Exactly the lines below from the one with "Viewport: 828px width, 1196px" up to and including the one with "is (1142, 508)." make up the answer, with nothing else added.
(Material to process)
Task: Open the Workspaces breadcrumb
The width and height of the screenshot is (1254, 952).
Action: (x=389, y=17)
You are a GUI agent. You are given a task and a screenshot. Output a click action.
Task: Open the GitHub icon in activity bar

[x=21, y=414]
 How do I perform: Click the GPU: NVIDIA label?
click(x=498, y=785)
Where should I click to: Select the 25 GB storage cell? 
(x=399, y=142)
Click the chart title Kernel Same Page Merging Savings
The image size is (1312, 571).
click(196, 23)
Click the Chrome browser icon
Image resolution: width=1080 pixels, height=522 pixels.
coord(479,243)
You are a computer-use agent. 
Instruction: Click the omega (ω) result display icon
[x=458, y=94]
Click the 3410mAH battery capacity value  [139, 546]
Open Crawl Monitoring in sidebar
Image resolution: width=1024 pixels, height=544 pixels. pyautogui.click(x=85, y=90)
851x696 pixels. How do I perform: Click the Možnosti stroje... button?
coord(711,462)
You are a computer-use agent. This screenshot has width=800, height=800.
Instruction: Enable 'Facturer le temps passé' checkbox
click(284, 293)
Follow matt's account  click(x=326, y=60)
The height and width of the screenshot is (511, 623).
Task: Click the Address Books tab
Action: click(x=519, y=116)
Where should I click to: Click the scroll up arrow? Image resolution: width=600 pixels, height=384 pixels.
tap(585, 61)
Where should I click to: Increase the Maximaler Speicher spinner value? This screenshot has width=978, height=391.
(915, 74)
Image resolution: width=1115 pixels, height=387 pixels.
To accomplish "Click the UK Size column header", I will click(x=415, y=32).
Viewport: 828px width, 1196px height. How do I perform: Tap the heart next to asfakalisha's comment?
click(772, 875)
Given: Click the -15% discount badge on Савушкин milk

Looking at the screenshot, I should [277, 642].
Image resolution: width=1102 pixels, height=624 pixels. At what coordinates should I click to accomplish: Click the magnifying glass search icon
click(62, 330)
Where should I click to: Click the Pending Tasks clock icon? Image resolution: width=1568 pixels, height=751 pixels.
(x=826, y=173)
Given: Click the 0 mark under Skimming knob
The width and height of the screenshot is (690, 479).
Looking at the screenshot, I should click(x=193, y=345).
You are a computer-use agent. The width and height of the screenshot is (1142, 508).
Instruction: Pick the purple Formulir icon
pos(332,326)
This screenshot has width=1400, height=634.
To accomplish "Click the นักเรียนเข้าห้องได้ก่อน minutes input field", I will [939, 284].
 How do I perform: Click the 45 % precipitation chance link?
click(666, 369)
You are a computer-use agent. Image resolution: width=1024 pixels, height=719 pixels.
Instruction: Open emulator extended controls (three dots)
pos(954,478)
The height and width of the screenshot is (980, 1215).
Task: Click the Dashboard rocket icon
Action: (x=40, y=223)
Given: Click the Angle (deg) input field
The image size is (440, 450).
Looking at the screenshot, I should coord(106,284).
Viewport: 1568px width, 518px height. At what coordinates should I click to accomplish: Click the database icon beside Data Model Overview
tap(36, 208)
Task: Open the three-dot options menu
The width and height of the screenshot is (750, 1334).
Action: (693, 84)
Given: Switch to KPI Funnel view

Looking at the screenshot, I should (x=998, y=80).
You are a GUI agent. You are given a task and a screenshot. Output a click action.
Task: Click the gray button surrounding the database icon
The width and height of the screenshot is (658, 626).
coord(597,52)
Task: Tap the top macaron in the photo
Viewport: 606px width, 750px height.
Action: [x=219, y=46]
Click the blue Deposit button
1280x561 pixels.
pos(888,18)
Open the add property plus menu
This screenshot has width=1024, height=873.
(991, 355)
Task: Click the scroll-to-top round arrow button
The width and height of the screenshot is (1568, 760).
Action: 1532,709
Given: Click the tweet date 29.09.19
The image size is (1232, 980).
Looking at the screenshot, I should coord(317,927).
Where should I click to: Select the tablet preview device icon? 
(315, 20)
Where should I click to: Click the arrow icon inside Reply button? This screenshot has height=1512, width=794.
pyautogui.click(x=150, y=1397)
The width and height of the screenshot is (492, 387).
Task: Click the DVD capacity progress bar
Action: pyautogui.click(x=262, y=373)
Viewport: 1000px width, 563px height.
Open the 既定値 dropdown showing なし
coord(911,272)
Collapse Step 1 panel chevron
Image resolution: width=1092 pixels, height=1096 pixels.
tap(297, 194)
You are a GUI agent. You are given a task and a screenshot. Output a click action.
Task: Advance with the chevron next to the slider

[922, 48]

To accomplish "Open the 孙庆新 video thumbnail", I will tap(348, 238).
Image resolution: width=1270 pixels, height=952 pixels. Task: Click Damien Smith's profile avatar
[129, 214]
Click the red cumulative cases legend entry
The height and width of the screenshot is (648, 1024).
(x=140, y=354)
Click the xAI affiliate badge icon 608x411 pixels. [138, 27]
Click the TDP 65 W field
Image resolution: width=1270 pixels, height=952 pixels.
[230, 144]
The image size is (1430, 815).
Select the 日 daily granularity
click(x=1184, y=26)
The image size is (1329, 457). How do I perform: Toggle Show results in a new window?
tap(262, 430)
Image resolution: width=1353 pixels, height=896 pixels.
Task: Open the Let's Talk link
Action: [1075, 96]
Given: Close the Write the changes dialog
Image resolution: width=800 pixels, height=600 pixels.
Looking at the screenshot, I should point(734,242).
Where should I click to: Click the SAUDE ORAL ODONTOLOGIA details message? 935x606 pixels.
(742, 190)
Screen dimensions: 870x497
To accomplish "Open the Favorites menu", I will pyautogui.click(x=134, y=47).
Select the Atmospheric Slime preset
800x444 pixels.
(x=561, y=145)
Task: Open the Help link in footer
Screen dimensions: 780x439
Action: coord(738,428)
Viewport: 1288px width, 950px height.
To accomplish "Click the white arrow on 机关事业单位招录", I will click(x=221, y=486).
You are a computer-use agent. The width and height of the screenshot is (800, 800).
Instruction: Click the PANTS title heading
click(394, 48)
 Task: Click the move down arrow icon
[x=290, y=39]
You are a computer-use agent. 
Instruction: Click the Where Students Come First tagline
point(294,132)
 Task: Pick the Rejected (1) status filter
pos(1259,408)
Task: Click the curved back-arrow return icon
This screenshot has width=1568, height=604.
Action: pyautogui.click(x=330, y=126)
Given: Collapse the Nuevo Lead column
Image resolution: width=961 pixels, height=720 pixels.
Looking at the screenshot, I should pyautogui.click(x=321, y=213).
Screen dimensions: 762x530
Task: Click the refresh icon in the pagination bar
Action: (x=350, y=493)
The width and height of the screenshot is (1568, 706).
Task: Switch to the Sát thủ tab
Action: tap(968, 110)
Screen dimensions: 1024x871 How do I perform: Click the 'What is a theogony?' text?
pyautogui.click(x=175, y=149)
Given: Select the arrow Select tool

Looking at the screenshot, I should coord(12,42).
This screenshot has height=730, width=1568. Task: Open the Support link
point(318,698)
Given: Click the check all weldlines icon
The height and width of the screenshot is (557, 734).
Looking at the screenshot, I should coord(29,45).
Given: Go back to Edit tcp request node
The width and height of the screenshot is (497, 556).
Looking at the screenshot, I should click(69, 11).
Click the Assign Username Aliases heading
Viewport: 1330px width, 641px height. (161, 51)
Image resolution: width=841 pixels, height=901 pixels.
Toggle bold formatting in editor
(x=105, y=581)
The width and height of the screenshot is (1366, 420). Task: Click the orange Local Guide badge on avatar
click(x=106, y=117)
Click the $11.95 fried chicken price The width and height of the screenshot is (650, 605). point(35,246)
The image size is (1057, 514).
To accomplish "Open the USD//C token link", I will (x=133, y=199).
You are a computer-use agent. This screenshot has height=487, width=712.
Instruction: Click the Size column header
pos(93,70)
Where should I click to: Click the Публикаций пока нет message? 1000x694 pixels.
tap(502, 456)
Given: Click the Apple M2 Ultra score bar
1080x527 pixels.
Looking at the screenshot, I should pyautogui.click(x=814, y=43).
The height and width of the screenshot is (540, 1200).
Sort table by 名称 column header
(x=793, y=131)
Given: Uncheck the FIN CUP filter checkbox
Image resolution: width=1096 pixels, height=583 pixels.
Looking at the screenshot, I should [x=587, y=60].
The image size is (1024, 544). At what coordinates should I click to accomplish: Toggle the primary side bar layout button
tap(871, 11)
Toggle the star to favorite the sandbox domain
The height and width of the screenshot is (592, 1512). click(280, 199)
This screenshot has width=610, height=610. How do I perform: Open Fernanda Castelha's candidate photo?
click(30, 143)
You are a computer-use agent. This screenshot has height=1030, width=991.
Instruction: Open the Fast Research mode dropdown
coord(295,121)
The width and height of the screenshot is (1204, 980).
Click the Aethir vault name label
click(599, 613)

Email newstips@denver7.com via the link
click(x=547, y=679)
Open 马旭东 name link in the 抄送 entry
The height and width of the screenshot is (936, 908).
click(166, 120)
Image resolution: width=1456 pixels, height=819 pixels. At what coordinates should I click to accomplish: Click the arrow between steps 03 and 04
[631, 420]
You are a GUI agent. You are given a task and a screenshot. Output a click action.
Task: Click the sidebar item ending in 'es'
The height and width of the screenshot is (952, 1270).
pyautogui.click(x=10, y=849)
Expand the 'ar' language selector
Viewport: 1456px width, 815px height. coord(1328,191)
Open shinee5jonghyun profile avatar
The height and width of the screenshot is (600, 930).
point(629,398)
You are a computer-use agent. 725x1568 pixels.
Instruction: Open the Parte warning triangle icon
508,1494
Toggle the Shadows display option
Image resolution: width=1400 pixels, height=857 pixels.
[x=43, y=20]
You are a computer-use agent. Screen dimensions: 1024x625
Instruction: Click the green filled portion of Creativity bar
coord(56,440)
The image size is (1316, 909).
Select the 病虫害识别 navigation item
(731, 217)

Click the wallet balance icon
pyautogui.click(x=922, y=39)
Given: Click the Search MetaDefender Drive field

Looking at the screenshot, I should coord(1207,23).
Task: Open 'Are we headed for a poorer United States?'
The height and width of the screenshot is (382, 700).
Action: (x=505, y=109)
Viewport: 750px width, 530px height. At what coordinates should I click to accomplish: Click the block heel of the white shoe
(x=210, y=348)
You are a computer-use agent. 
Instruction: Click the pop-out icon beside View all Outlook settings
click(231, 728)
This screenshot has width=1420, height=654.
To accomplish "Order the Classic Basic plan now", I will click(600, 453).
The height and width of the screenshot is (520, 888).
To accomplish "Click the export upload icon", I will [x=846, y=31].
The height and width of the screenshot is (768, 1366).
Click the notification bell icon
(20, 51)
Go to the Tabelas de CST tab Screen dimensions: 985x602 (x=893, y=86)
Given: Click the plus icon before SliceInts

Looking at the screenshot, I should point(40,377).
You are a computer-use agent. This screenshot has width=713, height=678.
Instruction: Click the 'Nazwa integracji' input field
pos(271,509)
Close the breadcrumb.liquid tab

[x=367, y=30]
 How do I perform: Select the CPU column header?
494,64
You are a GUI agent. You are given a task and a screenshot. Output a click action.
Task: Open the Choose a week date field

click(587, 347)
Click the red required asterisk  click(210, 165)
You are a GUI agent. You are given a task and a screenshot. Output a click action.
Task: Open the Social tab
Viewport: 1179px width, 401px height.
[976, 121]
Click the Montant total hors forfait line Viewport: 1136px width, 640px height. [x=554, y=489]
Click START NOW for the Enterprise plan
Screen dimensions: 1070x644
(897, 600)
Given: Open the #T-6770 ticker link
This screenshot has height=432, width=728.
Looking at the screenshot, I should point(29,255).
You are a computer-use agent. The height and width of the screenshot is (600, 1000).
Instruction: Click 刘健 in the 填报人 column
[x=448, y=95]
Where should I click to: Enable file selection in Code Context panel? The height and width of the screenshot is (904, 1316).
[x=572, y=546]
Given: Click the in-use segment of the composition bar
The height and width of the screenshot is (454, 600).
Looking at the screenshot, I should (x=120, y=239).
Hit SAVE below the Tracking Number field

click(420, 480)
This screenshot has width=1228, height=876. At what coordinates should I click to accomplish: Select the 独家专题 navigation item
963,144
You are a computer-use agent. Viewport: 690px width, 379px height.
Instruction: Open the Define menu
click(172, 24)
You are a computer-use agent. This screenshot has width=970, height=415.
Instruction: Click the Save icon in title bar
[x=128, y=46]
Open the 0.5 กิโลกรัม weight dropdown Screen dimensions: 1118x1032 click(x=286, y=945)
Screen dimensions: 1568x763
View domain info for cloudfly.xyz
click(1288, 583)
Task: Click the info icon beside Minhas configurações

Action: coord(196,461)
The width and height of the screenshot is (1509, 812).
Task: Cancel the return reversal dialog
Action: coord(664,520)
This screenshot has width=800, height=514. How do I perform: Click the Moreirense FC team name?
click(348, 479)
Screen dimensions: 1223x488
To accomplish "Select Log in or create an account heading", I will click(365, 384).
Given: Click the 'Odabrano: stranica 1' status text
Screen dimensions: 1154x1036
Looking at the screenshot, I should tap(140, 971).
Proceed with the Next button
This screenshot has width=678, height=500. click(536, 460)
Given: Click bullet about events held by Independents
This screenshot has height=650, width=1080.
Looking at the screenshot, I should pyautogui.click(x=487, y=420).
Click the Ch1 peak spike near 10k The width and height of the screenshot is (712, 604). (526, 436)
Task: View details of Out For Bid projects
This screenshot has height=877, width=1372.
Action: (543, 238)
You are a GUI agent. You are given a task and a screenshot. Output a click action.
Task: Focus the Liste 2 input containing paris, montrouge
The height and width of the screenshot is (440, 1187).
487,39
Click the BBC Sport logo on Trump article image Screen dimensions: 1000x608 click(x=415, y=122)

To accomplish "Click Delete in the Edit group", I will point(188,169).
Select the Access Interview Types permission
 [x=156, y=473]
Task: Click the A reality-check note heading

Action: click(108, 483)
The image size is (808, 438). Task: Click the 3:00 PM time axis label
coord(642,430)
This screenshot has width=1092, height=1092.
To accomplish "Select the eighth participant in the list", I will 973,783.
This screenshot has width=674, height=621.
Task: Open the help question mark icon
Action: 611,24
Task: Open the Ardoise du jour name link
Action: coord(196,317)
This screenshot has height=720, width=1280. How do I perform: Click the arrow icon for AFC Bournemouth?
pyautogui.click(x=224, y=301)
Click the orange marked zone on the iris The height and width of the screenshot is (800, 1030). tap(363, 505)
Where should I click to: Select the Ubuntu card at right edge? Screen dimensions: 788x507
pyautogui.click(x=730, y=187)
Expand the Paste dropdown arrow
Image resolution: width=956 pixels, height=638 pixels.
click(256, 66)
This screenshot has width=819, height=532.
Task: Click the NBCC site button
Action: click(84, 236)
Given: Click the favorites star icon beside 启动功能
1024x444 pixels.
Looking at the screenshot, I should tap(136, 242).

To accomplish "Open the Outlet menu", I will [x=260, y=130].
(End Material to process)
● Exercise answer
Viewport: 828px width, 1196px height. How do I perform: Tap the heart next to asfakalisha's comment?
click(772, 875)
Given: Click the -15% discount badge on Савушкин milk

Looking at the screenshot, I should [277, 642].
Image resolution: width=1102 pixels, height=624 pixels. At what coordinates should I click to accomplish: Click the magnifying glass search icon
click(62, 330)
Where should I click to: Click the Pending Tasks clock icon? Image resolution: width=1568 pixels, height=751 pixels.
(x=826, y=173)
Given: Click the 0 mark under Skimming knob
The width and height of the screenshot is (690, 479).
Looking at the screenshot, I should click(x=193, y=345).
You are a computer-use agent. The width and height of the screenshot is (1142, 508).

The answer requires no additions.